- **Task item**: Reproduce everything in the CircleCI tutorial passage from "Let's commit this" down to "config reference page.", keeping every word unchanged.

- **Passage shown**:
Now, add two more steps: store_test_results with a path option set to ~/phpunit. And another one called store_artifacts with that same option.

46 lines | .circleci/config.yml
// ... lines 1 - 5
jobs:
build:
// ... lines 8 - 18
steps:
// ... lines 20 - 40
- store_test_results:
path: ~/phpunit
// ... line 43
- store_artifacts:
path: ~/phpunit

Let's commit this first, trigger the build, and then talk. Commit wildly... then push!

Understanding CircleCI Steps

A CircleCI build consists of these "steps", and each step uses a built-in step "type". The most common and useful type is run. But we're also using checkout near the top and now store_test_results and store_artifacts. These are all explained on that config reference page.

store_artifacts is the simpler of the two: whatever files we store as an artifact will become available for us to see & download via the web UI - or API. That means that we'll be able to see the junit.xml file... or any logs or screenshots we choose to store.

The store_test_results is also really cool. Thanks to this, CircleCI will parse the junit.xml file and learn things about your tests: like how long they took to run and their favorite color is... err... maybe not that one.

Anyways, let's go find our build! It passed! Wow, and it only took 48 seconds!

First, look under "Artifacts". Yea! Here is our junit.xml file. It's not super attractive, but you get the point. On KnpU, this is full of screenshots for any tests that failed.

Now, click on "Test Summary". Cool! 29 tests and 0 failures. And it even knows which tests are the slowest.

Go back and look at the previous build - build #3. The "Test Summary" part was empty! This data was filled in thanks to the store_test_results step. It's not mission-critical, but it's free functionality!

Other CI Uses

By the way, you can also use continuous integration for other things beyond tests, like enforcing code standards. By installing the php-cs-fixer, you could easily make your build fail if someone pushes code that doesn't follow the standards.

And... we're done! Thanks for traveling along with me, dodging dinosaurs, and putting them back into their Enclosures. It's a thankless job, but somebody has to do it.

With testing as a part of your toolkit, your life will be so much better. Tests allow us to create features faster and code more aggressively. They give us the confidence that we're not going to break something important on the site. And you guys know me: I'm a pragmatist. I don't test for some philosophical reason about code quality. I test because it allows me to ship a high-quality app with confidence.

And besides, using continuous integration is super fun! If that's not reason enough to write tests, I don't know what is.

- **Material provided**:
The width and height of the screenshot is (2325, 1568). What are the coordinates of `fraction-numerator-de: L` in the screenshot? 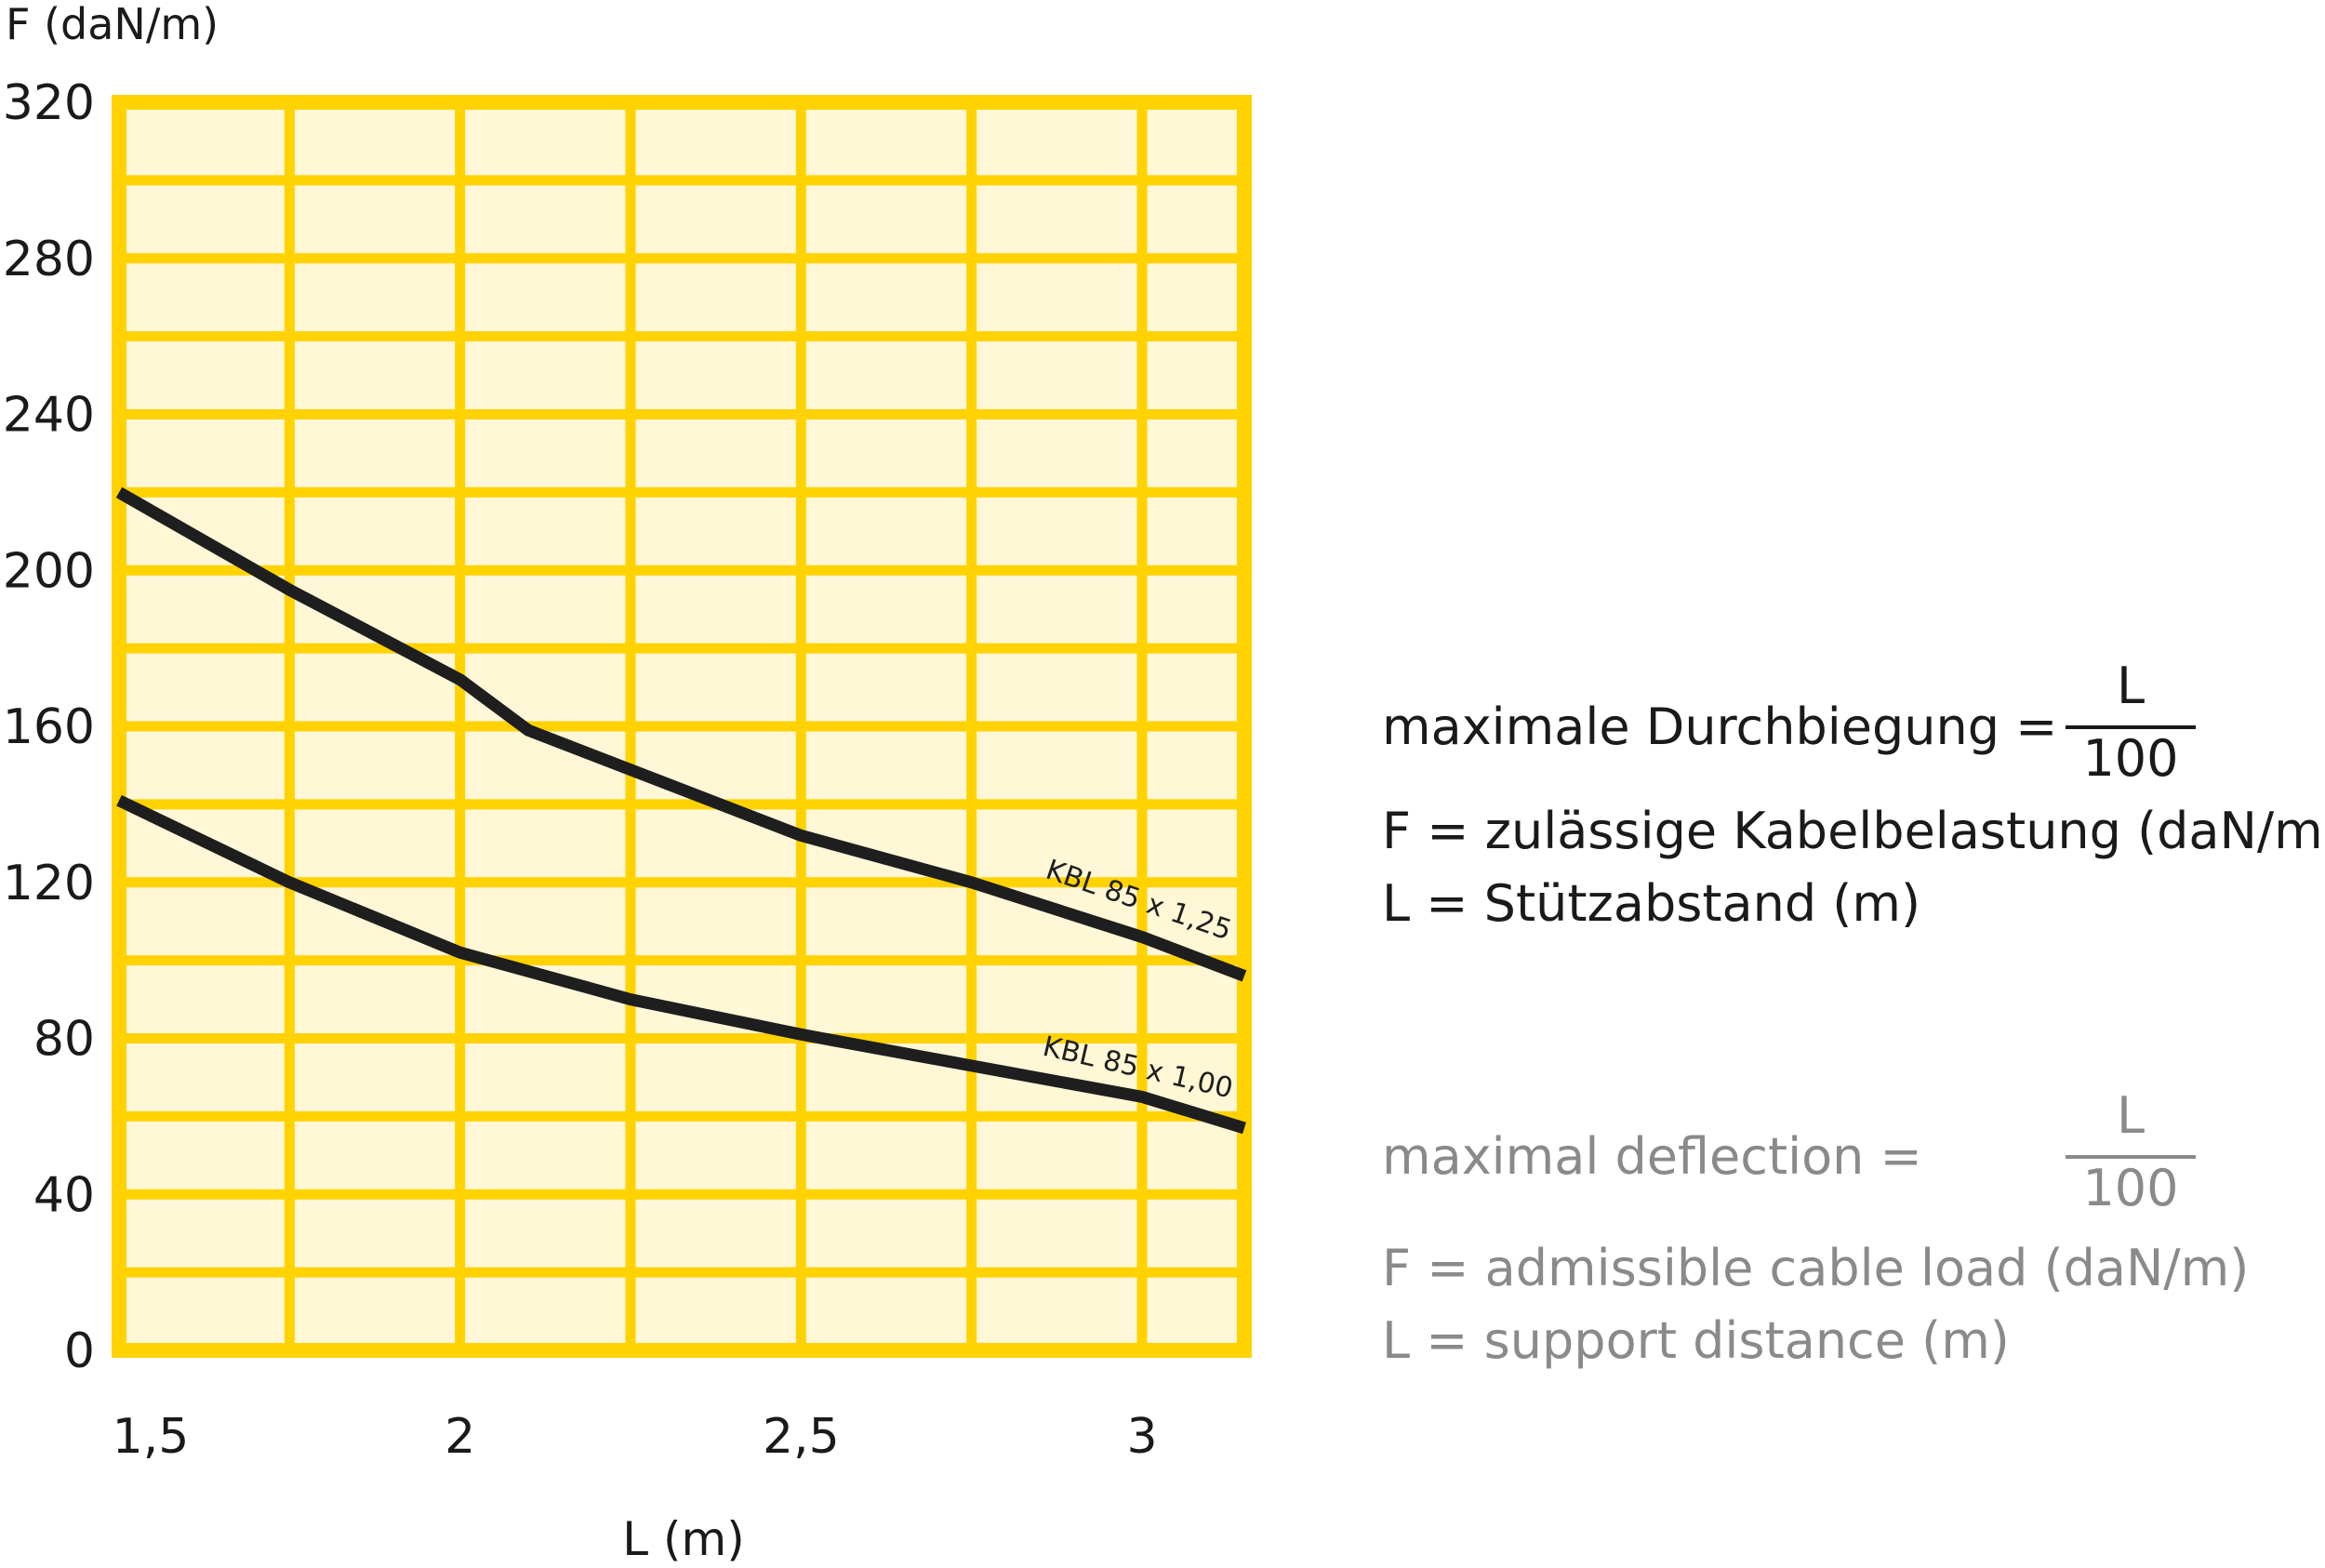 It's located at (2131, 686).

- **Solution**:
Let's commit this first, trigger the build, and then talk. Commit wildly... then push!

Understanding CircleCI Steps

A CircleCI build consists of these "steps", and each step uses a built-in step "type". The most common and useful type is run. But we're also using checkout near the top and now store_test_results and store_artifacts. These are all explained on that config reference page.